Équipement informatique

Les répercussions de la Loi de finances 2022 sur le secteur économique continuent de faire réagir les opérateurs économiques. En effet, après la suppression d'une mesure inscrite dans la Loi de finances 2022, qui fixait des taxes douanières allant jusqu'à 133 % sur certains produits électroniques – tels que des téléphones mobiles – achetés sur Internet et importés par les particuliers algérien, le Groupement algériens des acteurs du numérique (GAAN) demande la révision des droits de douane et des taxes applicables à l'importation des appareils, logiciels et accessoires liés au numérique par les opérateurs économiques.

La Loi de finances 2022 continue ainsi d'alimenter le débat sur les taxes jugées exorbitantes par certains opérateurs économiques. C'est dans ce contexte que le GAAN est monté au créneau. Le groupement a annoncé la mise en place d’« une commission spéciale composée d'experts en finance et en droit, de chefs d'entreprise activant dans le domaine du numérique, dans le but de présenter au gouvernement des propositions concrètes concernant la Loi de finances complémentaire pour l'année 2022, visant à lever tous les freins et entraves au développement de ce secteur ».

Le GAAN réclame des pouvoirs publics de revoir de fond en comble le nouveau barème d’imposition appliqué à l’importation des produits numériques. Un barème considéré comme « une sanction infligée à la majorité des Algériens, faute de sanctionner le comportement d’une minorité ». L'organisation des acteurs du numérique revient ainsi à la charge après la demande adressée au chef du gouvernement en août 2020. À cette époque, déjà, le GAAN avait dénoncé ces taxes qui freinent le secteur, selon ce groupement.

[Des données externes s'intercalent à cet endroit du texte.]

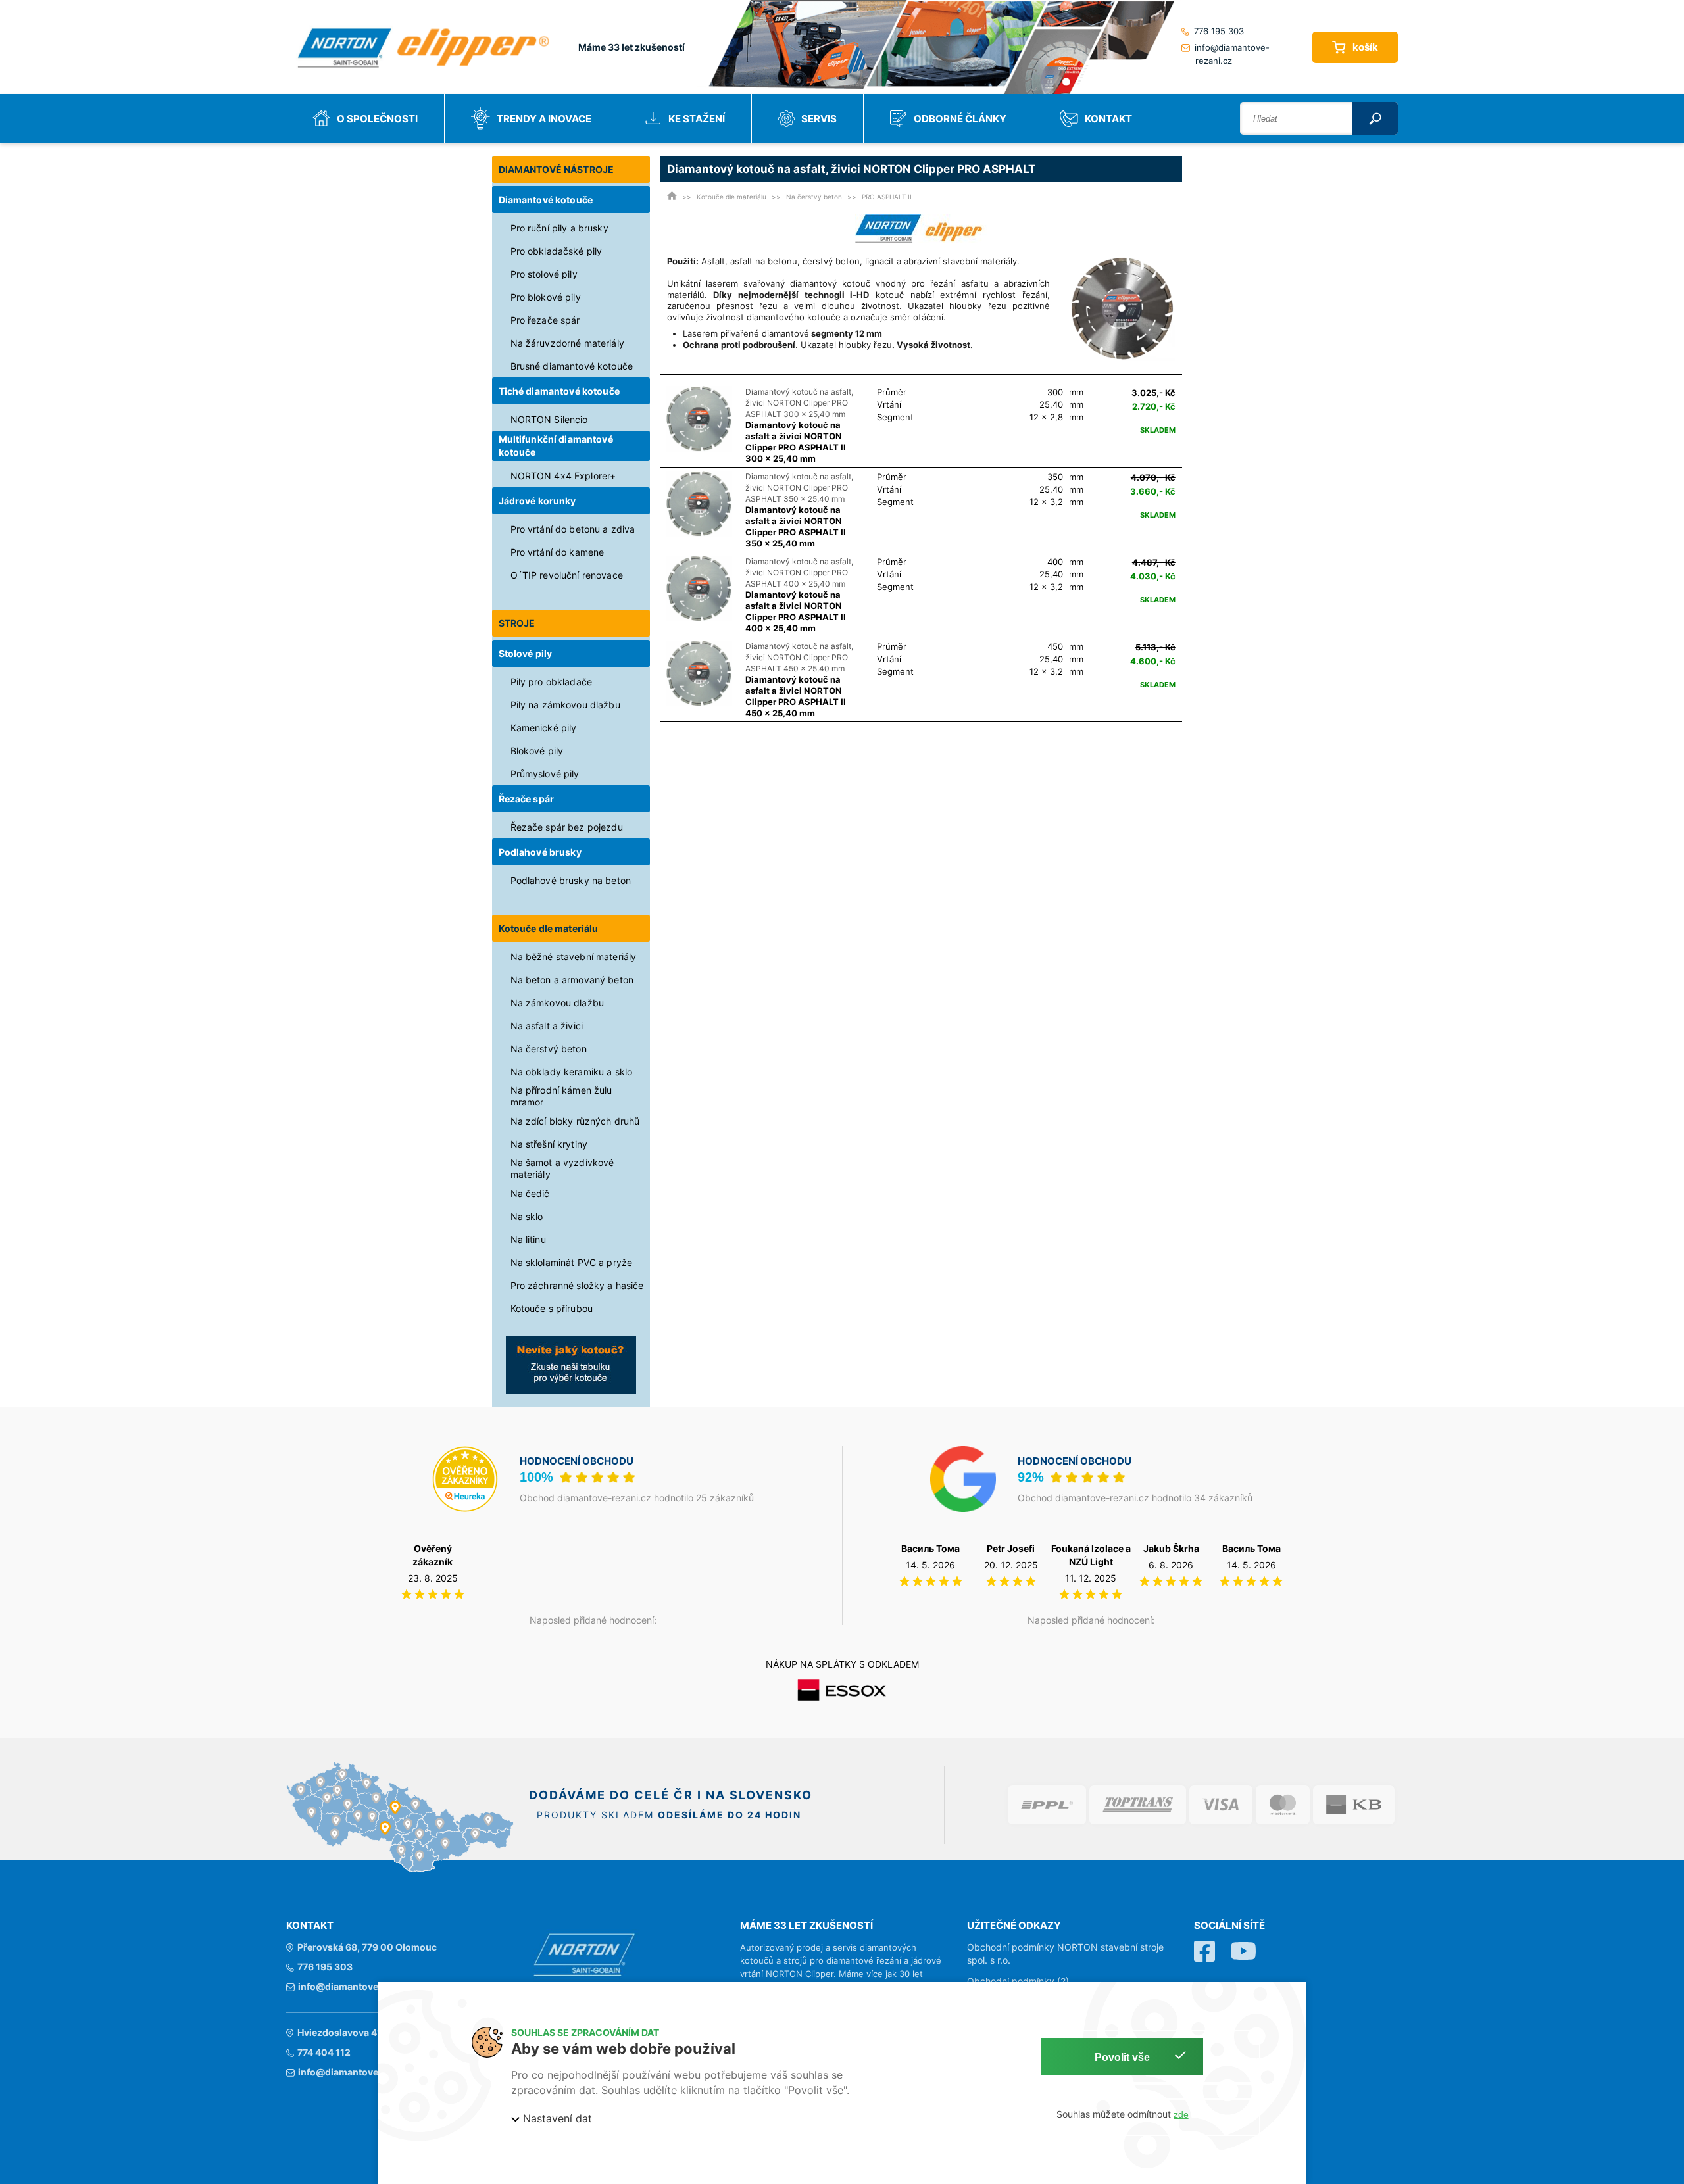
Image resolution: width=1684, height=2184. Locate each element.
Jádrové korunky (537, 500)
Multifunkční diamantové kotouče (556, 445)
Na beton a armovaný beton (572, 979)
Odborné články (960, 118)
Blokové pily (537, 750)
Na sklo (526, 1216)
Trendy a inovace (544, 118)
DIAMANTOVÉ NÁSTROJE (556, 169)
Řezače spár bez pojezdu (566, 827)
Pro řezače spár (545, 320)
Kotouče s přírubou (551, 1308)
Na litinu (528, 1239)
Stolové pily (526, 653)
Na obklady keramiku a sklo (571, 1071)
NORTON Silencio (549, 419)
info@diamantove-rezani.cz (1232, 54)
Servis (819, 118)
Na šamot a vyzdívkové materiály (562, 1168)
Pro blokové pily (545, 297)
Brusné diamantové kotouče (571, 366)
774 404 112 (324, 2052)
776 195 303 (1219, 31)
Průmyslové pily (545, 773)
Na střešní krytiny (549, 1144)
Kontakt (1108, 118)
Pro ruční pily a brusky (559, 227)
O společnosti (377, 118)
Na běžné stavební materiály (573, 956)
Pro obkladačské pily (556, 250)
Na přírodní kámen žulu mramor (561, 1095)
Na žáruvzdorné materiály (567, 343)
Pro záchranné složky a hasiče (577, 1285)
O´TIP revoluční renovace (566, 575)
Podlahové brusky (540, 852)
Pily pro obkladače (551, 681)
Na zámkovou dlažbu (557, 1002)
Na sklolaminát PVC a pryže (571, 1262)
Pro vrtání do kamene (557, 552)
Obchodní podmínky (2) (1018, 1981)
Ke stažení (696, 118)
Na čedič (530, 1193)
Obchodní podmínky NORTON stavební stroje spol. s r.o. (1065, 1953)
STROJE (517, 623)
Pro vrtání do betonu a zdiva (572, 529)
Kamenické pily (543, 727)
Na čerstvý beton (548, 1048)
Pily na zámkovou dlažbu (565, 704)
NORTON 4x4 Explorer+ (563, 475)
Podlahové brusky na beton (571, 880)
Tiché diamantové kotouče (559, 391)
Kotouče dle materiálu (549, 928)
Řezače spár (527, 798)
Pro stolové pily (544, 273)
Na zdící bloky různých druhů (575, 1121)
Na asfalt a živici (546, 1025)
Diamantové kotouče (546, 199)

Des taxes qui freinent le développement du secteur des technologies du numérique en Algérie

Il faut souligner que l'Organisation des acteurs du numérique affirme que ces taxes « très élevées » entraîneront directement la hausse des prix des produits numériques et des micro-ordinateurs, « ce qui ne cadre pas avec les objectifs du gouvernement et les efforts du président de la République visant l'accélération de l'opération de numérisation dans le pays et le soutien aux startups activant dans le domaine du numérique et de l'économie de la connaissance ».

Pour proposer une alternative à ce barème de taxes, le Groupement algérien des acteurs du numérique a mis en place un groupe de travail ad hoc sur les textes de loi relatifs au e-commerce. Le groupe de travail, constitué d'importants acteurs de la chaîne de valeur du e-commerce, a pour mission de proposer des amendements visant à améliorer le texte de loi.